§ Page excerpt
--

The American Military Spouses Choir has advanced to the semi-finals, and hopes its performance — and America’s votes — will get them through to the finals.

“America’s Got Talent” airs at 9 p.m. Eastern on NBC. Twelve acts will vie for a place in the finals.

The spouses have been in New York rehearsing for a week. “America’s Got Talent” personnel are putting together their hair and makeup and costumes, said Victor Hurtado, a former Army sergeant and co-founder and chief creative director of the Center for American Military Music Opportunities (CAMMO), which sponsors the choir. Asked about their costumes, he said, “All I can say is, it’s glorious.”

The winning act will receive $1 million. But regardless of what happens in the competition, these spouses intend to keep singing together — although many are separated by thousands of miles.

“We have an amazing relationship in our choir. The sisterhood of military spouses is amazing in and of itself,” said Laurie Massie, an alto whose husband is a Navy lieutenant commander and chaplain stationed at Marine Corps Air Station New River, N.C. “But add on the fact that we love to sing, and it makes our bond even stronger. Now we’re watching our dreams come true in front of our faces, and it makes the bond stronger. It’s indescribable. The whole atmosphere of the group is beyond words.”

--

Please summarize the article about the American Military Spouses Choir in two sentences.

§ Extracted information

--

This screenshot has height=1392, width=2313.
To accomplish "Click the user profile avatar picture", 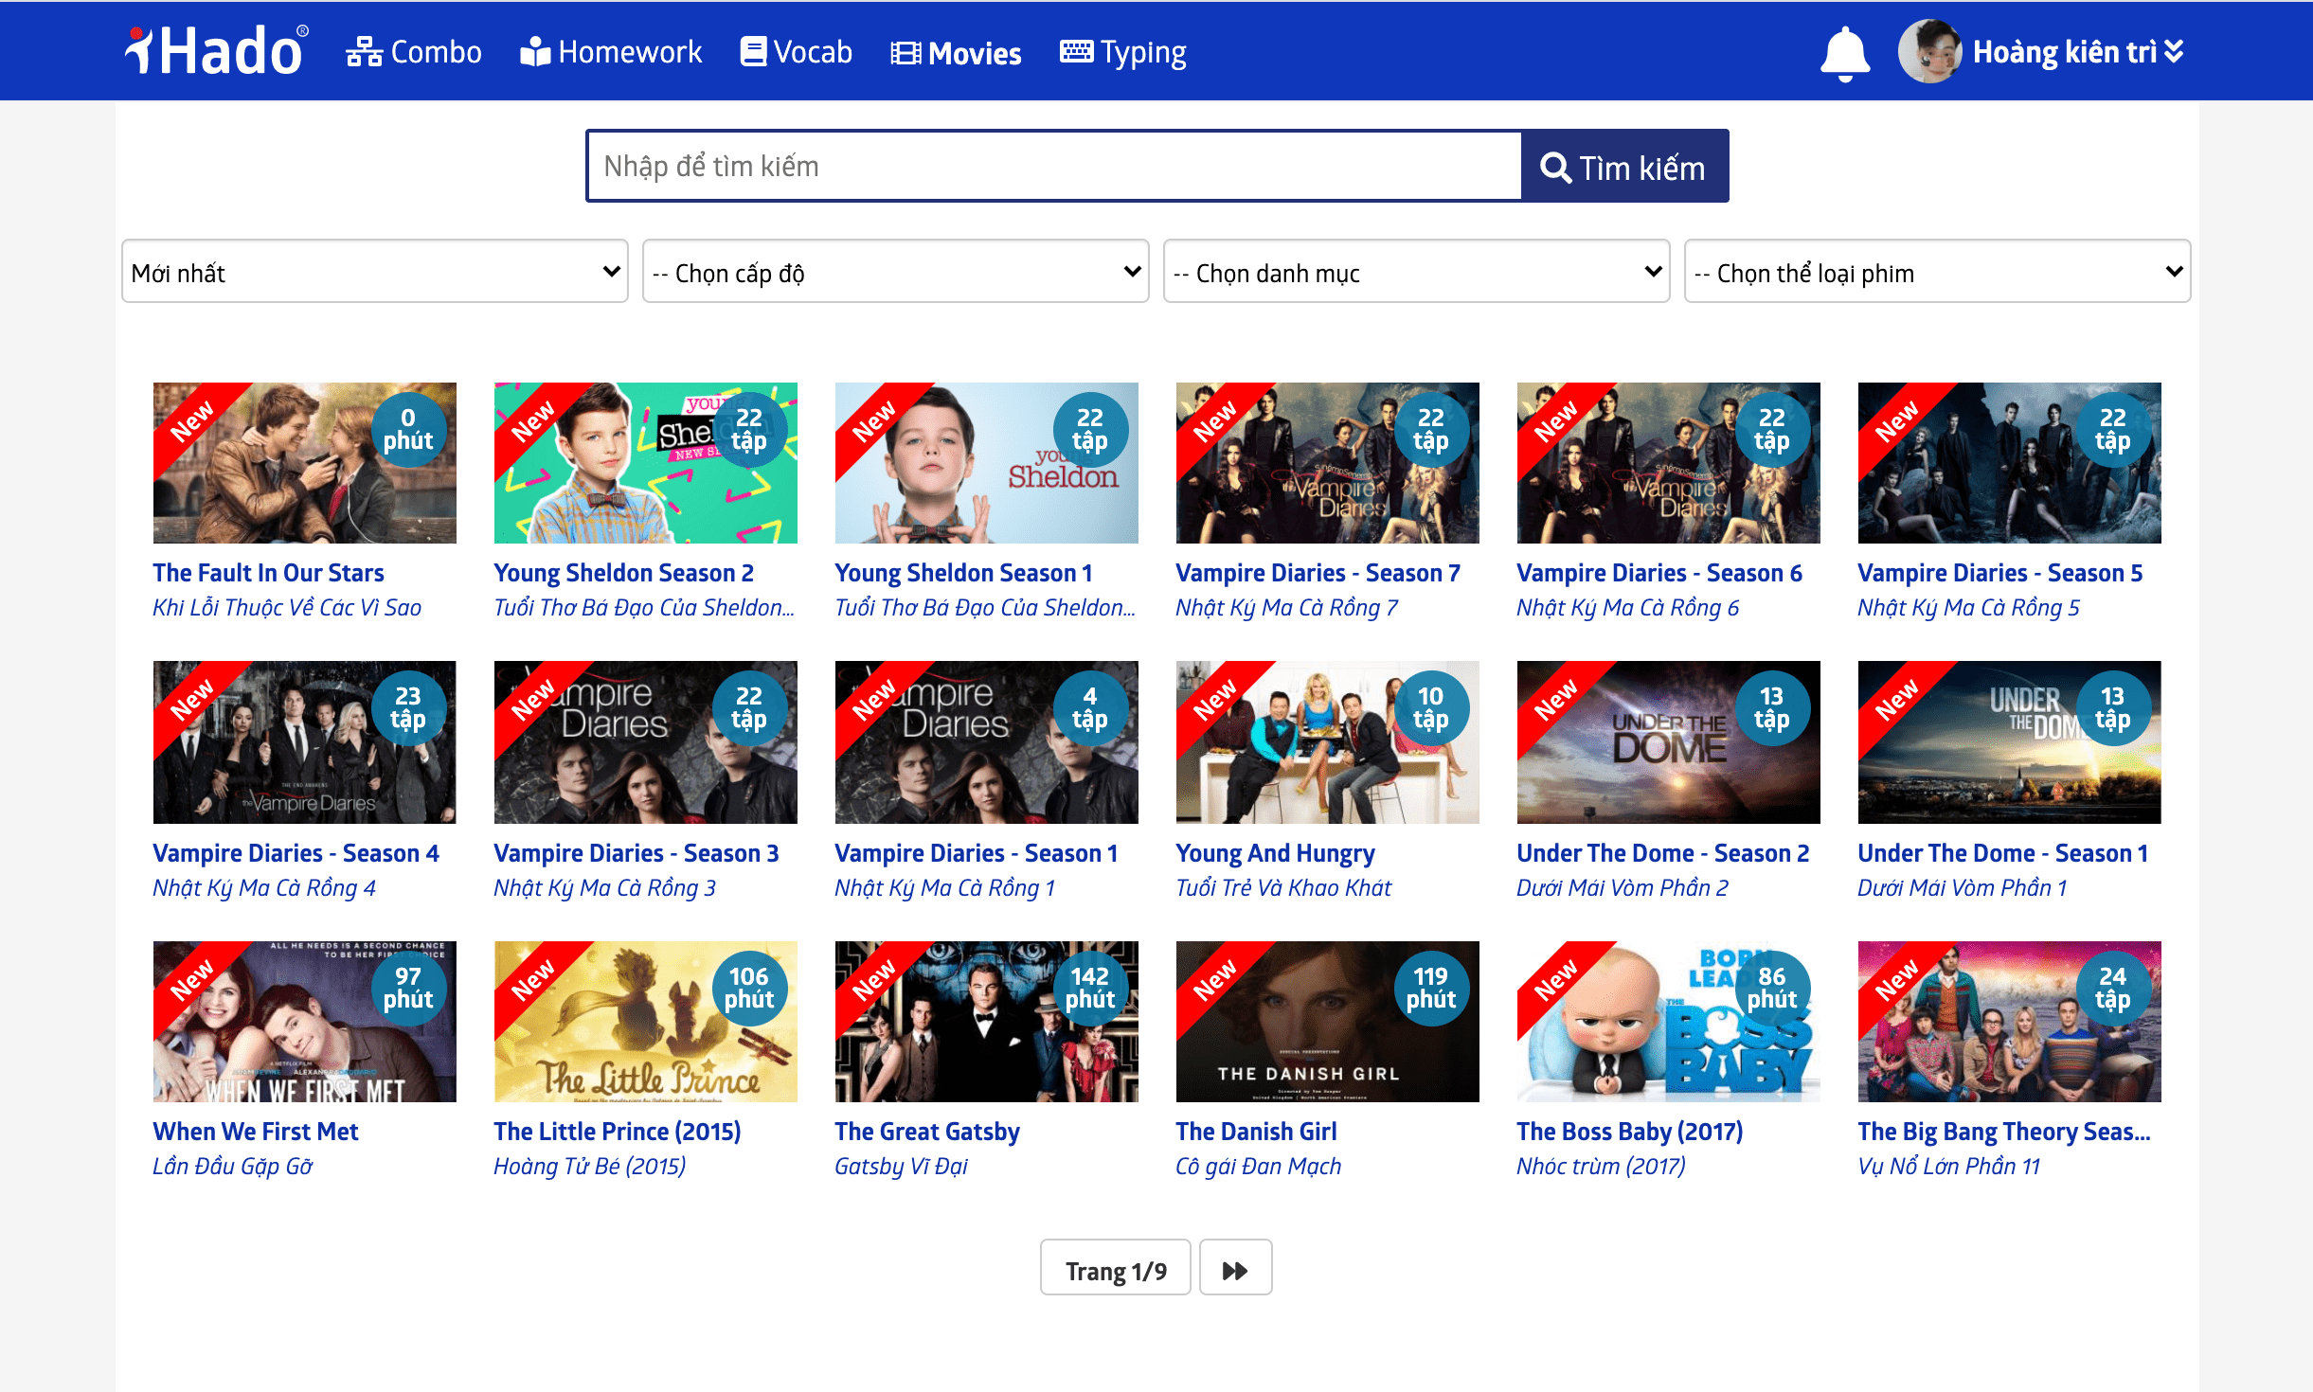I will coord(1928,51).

--

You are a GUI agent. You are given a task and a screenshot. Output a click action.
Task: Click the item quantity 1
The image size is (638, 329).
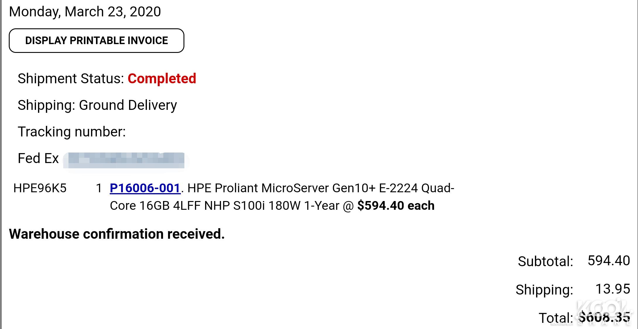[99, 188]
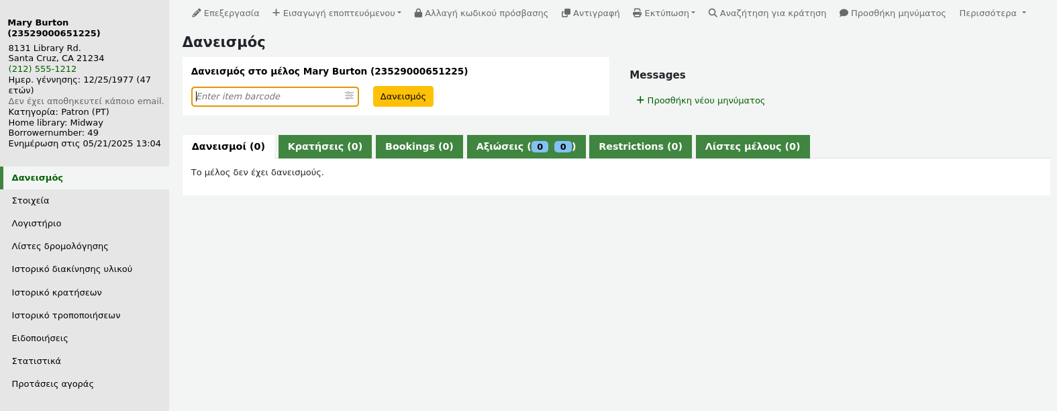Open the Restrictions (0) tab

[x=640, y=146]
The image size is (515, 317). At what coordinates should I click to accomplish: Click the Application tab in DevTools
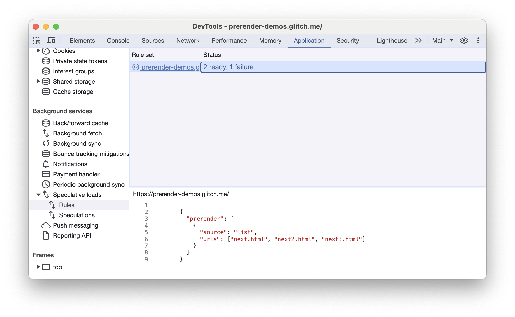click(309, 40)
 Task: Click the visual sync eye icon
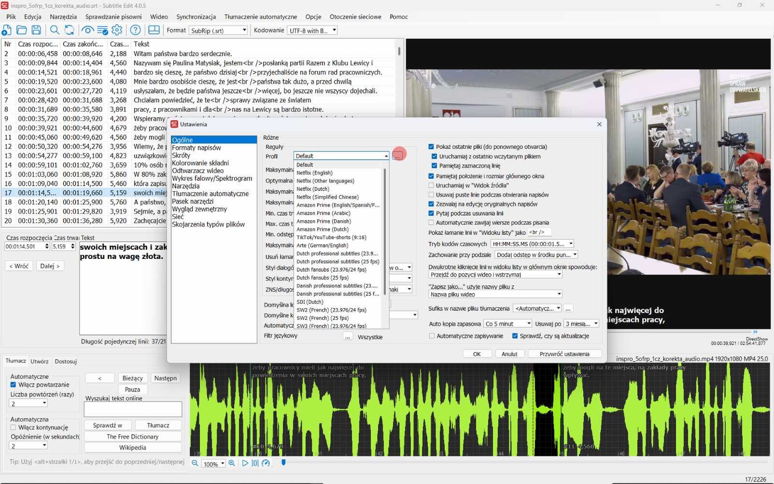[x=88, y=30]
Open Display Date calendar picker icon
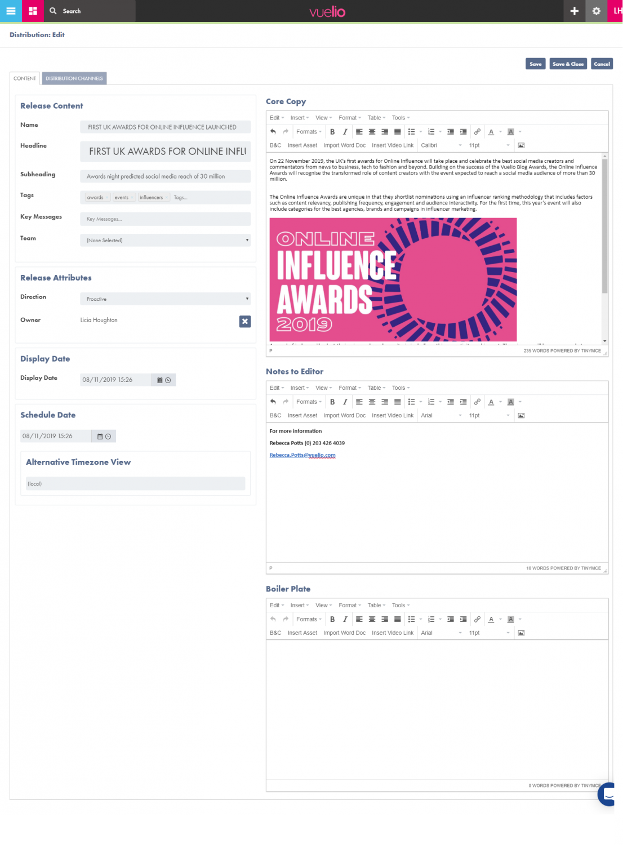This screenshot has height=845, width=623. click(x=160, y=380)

--

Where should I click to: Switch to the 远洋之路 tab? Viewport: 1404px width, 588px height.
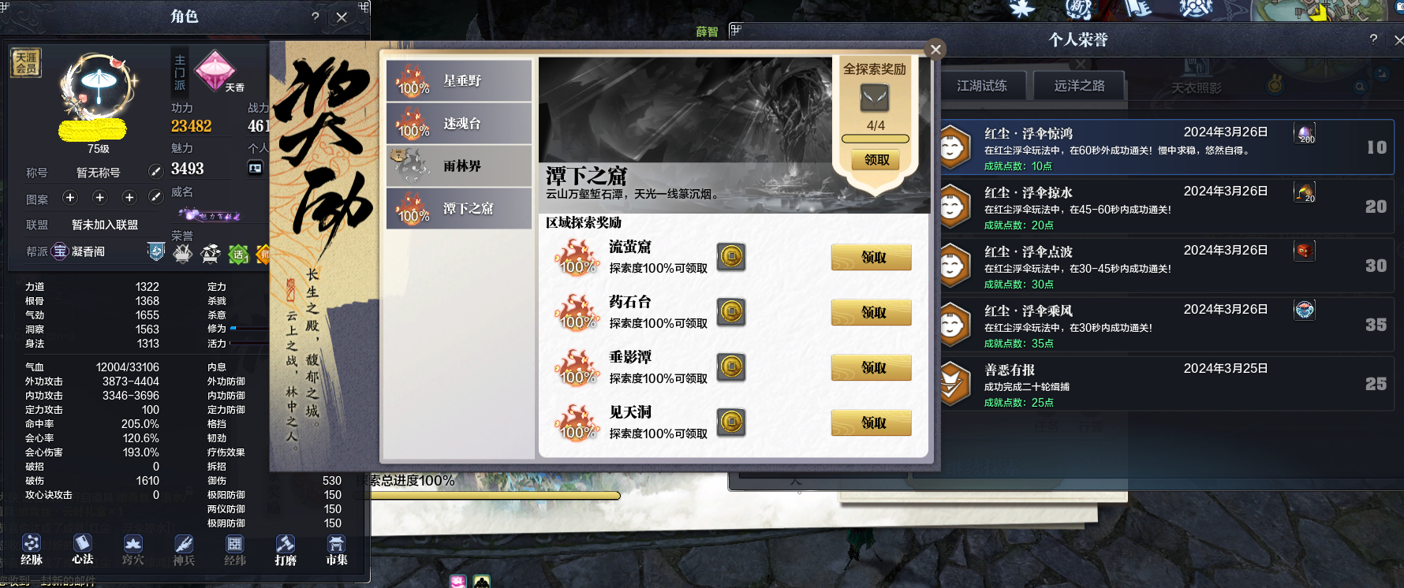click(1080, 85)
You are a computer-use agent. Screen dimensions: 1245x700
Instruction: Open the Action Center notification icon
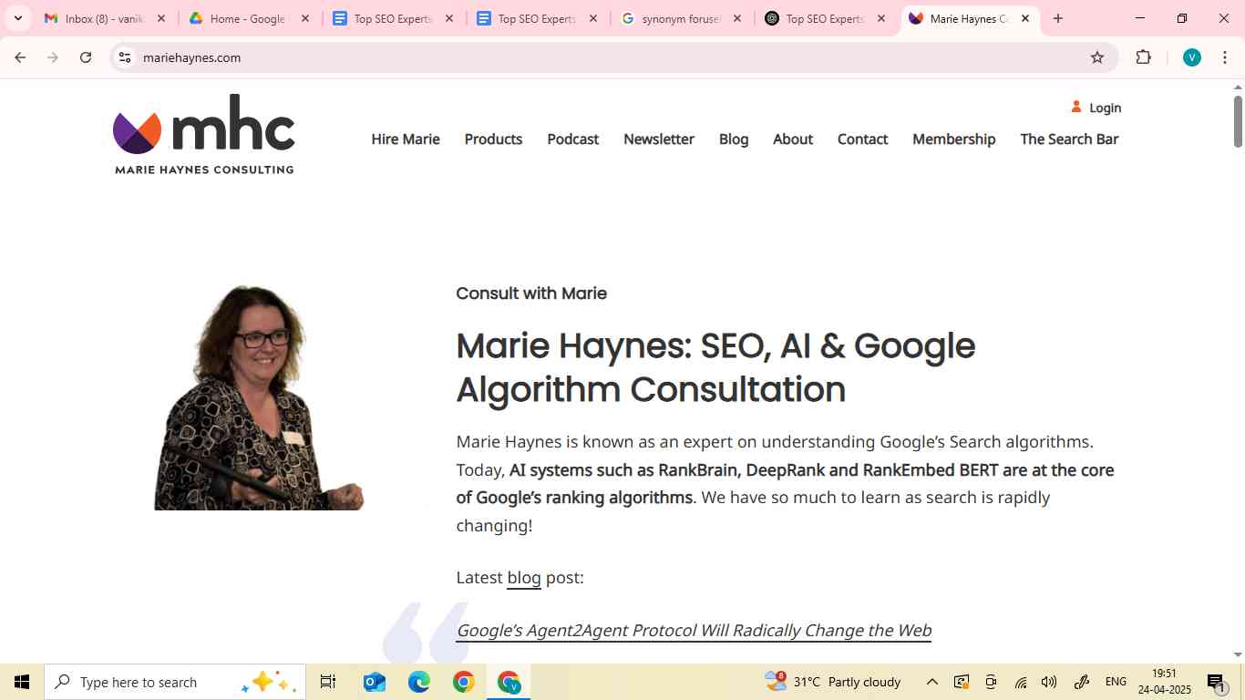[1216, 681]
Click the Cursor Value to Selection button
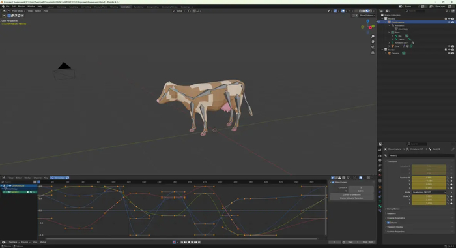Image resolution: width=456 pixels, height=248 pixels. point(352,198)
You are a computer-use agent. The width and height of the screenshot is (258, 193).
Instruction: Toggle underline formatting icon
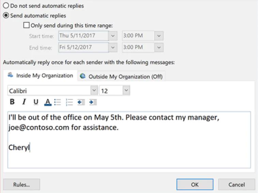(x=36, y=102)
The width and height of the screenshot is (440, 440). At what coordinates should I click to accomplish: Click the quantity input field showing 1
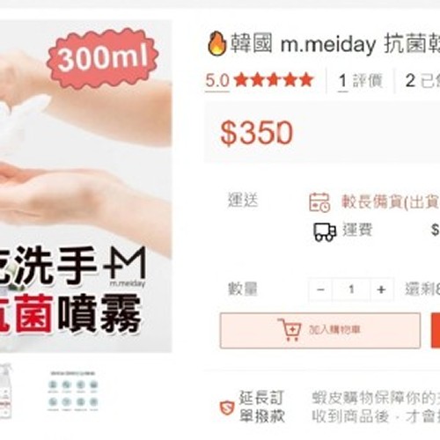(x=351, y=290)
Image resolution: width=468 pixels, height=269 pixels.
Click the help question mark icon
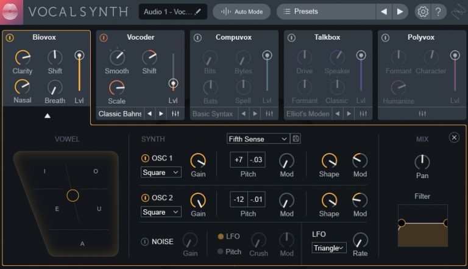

--

§ Output for this task
The American Military Spouses Choir, sponsored by the Center for American Military Music Opportunities, has advanced to the semi-finals of "America's Got Talent," where twelve acts compete for a place in the finals and the winning act receives $1 million. Regardless of the outcome, the spouses intend to keep singing together even though many are separated by thousands of miles, and an alto in the choir says their love of singing makes their bond even stronger.